Which meant that Athadra had another fourteen days of her circles, at least. "Can I heal meself afterward, then?"

The Sten crossed his arms and looked at her evenly. "I do not know," he said at last. "You may pursue whichever arts you wish, in the dark hours. But muscles only grow by injury, and if you are overzealous in easing your pain, you may well undo the benefit of our labour."

The Warden tried to nod, but the muscles in her neck seized, and she hissed. "Right. I'll have to judge that." She managed a smile and a smidgen of a bow, and she turned to hobble back to the stairs and up into the castle. She made it all the way to the armour stands before her legs gave out and she went onto one knee. Luckily, for her pride at least, Shale was nowhere to be found, but the Warden's blood whispered in her ear and her heart sunk.

"Athadra!" Alistair appeared in the doorway to Eamon's study. His mouth worked wordlessly for a moment as he took in the sight of her, kneeling and bloody and nearly naked as she was. "What's happened? Are we under attack?"

"No," she hissed, trying to push herself back onto her feet. She couldn't quite make it, but before she'd fallen, Athadra felt the other Warden's arms folding around her. She writhed even as he cradled her, sudden fear looming from deep within her. If her limbs weren't already spasming she would have struck out against her captor.

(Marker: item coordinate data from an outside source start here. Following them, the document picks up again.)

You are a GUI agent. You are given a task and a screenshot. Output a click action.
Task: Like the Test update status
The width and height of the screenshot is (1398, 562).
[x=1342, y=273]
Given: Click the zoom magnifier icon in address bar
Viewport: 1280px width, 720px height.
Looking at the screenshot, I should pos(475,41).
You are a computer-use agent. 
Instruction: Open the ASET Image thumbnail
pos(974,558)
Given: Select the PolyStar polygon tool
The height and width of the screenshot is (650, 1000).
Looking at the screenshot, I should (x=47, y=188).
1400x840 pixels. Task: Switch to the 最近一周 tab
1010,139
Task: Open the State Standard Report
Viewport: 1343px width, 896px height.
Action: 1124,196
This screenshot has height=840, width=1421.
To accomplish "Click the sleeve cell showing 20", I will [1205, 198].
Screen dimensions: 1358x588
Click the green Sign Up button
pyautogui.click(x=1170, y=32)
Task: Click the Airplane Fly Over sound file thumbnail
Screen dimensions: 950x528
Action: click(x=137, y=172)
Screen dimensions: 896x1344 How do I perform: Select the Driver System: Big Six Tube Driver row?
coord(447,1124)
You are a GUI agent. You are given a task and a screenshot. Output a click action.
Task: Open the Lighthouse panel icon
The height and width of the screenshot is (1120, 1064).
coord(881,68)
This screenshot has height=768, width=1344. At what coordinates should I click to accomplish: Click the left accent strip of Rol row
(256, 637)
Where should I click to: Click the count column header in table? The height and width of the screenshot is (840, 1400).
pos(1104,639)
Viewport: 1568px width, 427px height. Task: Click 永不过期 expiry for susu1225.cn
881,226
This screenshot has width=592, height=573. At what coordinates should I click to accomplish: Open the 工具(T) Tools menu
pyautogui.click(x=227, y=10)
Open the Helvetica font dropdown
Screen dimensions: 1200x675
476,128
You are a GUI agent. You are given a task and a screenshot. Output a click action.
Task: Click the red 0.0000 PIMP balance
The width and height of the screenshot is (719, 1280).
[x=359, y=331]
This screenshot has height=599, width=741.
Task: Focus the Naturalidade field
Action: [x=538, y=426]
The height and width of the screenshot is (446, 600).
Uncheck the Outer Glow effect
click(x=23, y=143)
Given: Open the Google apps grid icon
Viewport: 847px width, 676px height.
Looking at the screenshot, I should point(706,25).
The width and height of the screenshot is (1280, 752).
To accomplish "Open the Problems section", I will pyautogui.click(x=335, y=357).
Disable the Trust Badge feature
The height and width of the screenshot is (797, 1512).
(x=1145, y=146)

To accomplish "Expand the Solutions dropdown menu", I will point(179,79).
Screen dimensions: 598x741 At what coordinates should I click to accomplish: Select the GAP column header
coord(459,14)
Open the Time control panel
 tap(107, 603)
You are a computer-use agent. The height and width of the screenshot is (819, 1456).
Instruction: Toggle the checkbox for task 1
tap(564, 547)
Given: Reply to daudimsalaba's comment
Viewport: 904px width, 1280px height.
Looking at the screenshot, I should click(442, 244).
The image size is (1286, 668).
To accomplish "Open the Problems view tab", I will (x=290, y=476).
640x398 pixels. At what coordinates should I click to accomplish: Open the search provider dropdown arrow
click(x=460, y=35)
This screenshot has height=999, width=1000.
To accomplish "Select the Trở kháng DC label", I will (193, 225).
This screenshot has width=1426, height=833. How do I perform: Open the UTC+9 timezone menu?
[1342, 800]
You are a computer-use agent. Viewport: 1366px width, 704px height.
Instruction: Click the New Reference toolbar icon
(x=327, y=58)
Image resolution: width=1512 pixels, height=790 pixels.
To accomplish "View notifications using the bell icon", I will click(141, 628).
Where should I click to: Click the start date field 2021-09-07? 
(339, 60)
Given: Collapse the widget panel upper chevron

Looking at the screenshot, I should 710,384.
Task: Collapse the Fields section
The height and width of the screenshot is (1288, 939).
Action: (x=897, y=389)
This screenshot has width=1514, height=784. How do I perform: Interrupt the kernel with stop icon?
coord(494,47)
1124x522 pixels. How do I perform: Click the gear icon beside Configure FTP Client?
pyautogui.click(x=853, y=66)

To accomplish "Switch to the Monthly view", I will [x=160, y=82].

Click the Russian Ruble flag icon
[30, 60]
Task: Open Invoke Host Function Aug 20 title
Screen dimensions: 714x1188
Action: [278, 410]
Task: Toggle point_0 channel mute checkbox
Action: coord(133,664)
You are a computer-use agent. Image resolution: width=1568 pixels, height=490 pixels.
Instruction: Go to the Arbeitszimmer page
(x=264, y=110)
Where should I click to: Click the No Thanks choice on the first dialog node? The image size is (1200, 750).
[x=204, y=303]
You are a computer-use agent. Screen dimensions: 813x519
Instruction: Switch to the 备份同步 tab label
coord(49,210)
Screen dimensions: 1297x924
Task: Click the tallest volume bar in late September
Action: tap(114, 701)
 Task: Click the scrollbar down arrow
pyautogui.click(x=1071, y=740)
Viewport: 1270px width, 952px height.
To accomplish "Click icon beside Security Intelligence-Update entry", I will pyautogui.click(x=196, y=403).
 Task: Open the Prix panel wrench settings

"Athadra," he called again, his voice calmer this time. "Tell me what happened."

The Warden managed a few deep breaths and calmed the tenor of her instinct. "Training," she said. "The Sten," she added, after a breath. "Get stronger."

"Well, I can see how well that's working out for you," Alistair quipped, mounting the stairs to the second floor. "Let's get you up to bed, and I'll have a talk with Sten."

"You will not," Athadra growled, meeting the man's gaze ferociously. "I need this."

Alistair's expression wavered. "I guess it's your decision," he conceded. "Just don't let it kill you."

"Trust me," she said more softly. "And...thank you," she admitted, once they topped the stairs. "But let me down." She managed to nod at the other Warden's unvoiced question, and with obvious reluctance he set her onto her feet. She couldn't quite stand straight, and she had to grip the wall, but she waved Alistair away to his own room. Then, quite alone, Athadra hobbled down the long corridor to her chosen bedchamber with as much dignity as she could muster.